In vitro characterization of SGN-B6A. A, SGN-B6A binds specifically to integrin beta-6. ELISA binding assay results with recombinant human alpha-v integrin dimers demonstrated that SGN-B6A bound specifically to integrin alpha-v/beta-6 (EC₅₀ = 0.9 nmol/L) and not other alpha-v heterodimers. Binding of the parental unconjugated antibody h2A2 to integrin alpha-v/beta-6 is similar (EC₅₀ = 0.7 nmol/L). B, SGN-B6A binds and internalizes into integrin beta-6 positive cancer cell lines. AlexaFluor 555 lysine-conjugated SGN-B6A (red) was visualized on BxPC-3 cells stained with LAMP1 lysosome marker (green), and Hoechst to label nuclear DNA (blue). At t = 0, SGN-B6A is primarily localized to the plasma membrane (left, green arrow). By 4 hours, SGN-B6A is largely absent from the plasma membrane and is colocalized inside the cells with the lysosomal marker (right, green arrow. C, SGN-B6A induces cytotoxic killing. Integrin beta-6 expressing cell lines were treated with SGN-B6A. Cytotoxicity was observed at concentrations in the range 20 to 300 ng/mL. Error bars represent standard deviation of triplicate samples.

Figure 3.

SGN-B6A shows antigen-selective antitumor activity in vivo. Mice engrafted with Detroit-562 (A), BxPC-3 (B), or HPAFII (C) tumor cell lines were treated with SGN-B6A at 1 or 3 mg/kg, a nonbinding control ADC at 3 mg/kg, or left untreated.
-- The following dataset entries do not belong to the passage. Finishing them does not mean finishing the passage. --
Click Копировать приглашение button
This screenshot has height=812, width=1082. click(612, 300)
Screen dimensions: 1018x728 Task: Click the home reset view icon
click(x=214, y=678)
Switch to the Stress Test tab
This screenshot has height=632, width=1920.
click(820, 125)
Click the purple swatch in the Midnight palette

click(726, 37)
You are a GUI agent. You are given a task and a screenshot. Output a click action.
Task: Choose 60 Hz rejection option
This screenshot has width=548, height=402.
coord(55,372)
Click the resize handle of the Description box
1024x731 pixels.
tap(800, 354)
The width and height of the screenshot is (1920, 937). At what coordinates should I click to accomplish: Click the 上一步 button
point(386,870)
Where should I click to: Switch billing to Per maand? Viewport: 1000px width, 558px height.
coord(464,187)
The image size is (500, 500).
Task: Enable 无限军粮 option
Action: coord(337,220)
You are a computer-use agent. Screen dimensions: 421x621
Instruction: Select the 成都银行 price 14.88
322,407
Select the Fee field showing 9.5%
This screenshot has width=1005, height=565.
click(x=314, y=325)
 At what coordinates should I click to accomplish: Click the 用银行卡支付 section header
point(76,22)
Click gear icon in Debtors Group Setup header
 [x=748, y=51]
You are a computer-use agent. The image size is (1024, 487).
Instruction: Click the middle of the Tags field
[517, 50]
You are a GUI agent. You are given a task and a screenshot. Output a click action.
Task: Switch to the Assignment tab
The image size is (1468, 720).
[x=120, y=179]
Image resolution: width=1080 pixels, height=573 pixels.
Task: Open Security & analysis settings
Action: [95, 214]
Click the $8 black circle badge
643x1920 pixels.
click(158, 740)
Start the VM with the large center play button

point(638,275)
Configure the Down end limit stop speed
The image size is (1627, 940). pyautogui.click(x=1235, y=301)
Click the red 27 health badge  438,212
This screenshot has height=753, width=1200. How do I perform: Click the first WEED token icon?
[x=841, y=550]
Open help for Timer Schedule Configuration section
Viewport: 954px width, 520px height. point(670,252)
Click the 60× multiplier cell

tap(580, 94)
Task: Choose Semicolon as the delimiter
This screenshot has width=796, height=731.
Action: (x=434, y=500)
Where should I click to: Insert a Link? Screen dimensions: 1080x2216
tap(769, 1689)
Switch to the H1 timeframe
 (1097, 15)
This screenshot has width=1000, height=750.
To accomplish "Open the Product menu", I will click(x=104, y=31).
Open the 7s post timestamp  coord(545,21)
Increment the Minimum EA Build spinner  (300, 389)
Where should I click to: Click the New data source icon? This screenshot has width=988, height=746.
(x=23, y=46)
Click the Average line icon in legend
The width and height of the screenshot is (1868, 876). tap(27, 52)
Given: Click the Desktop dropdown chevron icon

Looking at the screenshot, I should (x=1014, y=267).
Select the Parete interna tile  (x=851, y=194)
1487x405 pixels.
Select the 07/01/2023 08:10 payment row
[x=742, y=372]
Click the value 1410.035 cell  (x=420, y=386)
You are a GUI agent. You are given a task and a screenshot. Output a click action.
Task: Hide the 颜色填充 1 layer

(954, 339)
Animals were dosed weekly for three doses. Immunologically selective antitumor activity was seen in the BxPC-3 model at ≥1 mg/kg and in the Detroit 562 and HPAFII models at 3 mg/kg. Staining by IHC confirming expression of ITGB6 is shown for each model at right. Tumor volume data for individual animals are shown in Supplementary Fig. S7.

Figure 4.

SGN-B6A shows antitumor activity in PDX models of NSCLC. Mice (N = 3 per group) were engrafted with PDX models of NSCLC representing adenocarcinoma or squamous cell carcinoma histologies and dosed with 3 mg/kg SGN-B6A or nonbinding control ADC weekly for three doses. A, The waterfall plot of SGN-B6A activity depicts the percent change from baseline tumor volume at best response. This is calculated as 100 × (Tn – Ti) / Ti, where Ti is the initial tumor volume and Tn is the smallest volume observed after the final dose (or the first measurement after the final dose for growing tumors), with values over 100 (tumor size doubling) plotted as 100. SGN-B6A induced tumor volume reductions in 12 of 21 models, including reductions of > 30% (dashed line) in 9 of 21 (model designation indicated at the bottom). B, Corresponding waterfall plot for nonbinding control ADC given at the same dose and schedule, illustrating the impact of integrin beta-6 targeting by comparison with panel A. C, Best response to SGN-B6A for each model plotted against integrin beta-6 expression as assessed by IHC H-Score. Adenocarcinoma models are plotted as open circles, squamous cell models shown as filled circles. Tumor growth curves for all study groups are included in Supplementary Fig. S9 and additional model information in Supplementary Table S4.

Figure 5.

PK of SGN-B6A in cynomolgus monkeys. Cynomolgus monkeys received 4 weekly doses of SGN-B6A at 3, 4, or 5 mg/kg or 2 doses of SGN-B6A at 6 mg/kg every 3 weeks. Plasma exposure of SGN-B6A was approximately linear with dose and did not exhibit a PK profile suggestive of target-mediated drug disposition.